Find every line in the records that holds the string "below". Copy each one.
+++ Records for the task +++
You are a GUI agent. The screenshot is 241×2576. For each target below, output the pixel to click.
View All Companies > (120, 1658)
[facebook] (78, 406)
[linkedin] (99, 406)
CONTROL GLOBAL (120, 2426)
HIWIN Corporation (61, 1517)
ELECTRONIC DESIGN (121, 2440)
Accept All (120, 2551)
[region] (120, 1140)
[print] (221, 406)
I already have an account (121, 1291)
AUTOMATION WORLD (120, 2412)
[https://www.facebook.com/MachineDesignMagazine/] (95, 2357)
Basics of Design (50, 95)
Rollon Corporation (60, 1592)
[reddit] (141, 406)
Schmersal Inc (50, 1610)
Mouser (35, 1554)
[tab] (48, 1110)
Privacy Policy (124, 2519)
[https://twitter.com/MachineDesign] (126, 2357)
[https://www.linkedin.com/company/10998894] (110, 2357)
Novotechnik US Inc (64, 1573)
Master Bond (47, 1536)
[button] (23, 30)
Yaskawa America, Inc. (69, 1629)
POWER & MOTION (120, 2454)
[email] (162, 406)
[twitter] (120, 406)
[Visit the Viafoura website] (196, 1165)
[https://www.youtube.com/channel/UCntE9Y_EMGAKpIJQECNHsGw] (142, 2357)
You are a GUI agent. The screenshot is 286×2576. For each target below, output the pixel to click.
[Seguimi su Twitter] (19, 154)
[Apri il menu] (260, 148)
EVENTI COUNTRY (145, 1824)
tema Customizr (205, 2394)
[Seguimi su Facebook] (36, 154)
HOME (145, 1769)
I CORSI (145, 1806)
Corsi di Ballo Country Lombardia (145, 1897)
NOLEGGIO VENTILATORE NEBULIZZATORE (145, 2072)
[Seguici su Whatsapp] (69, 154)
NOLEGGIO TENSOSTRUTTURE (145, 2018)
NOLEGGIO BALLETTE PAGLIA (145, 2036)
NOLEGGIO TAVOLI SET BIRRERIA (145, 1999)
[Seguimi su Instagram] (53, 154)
+++
**Task response:**
You are a GUI agent. The screenshot is 241×2576. For each target below, output the pixel to click.
You are a GUI agent. The screenshot is 286×2576. For each target below, output the pixel to click.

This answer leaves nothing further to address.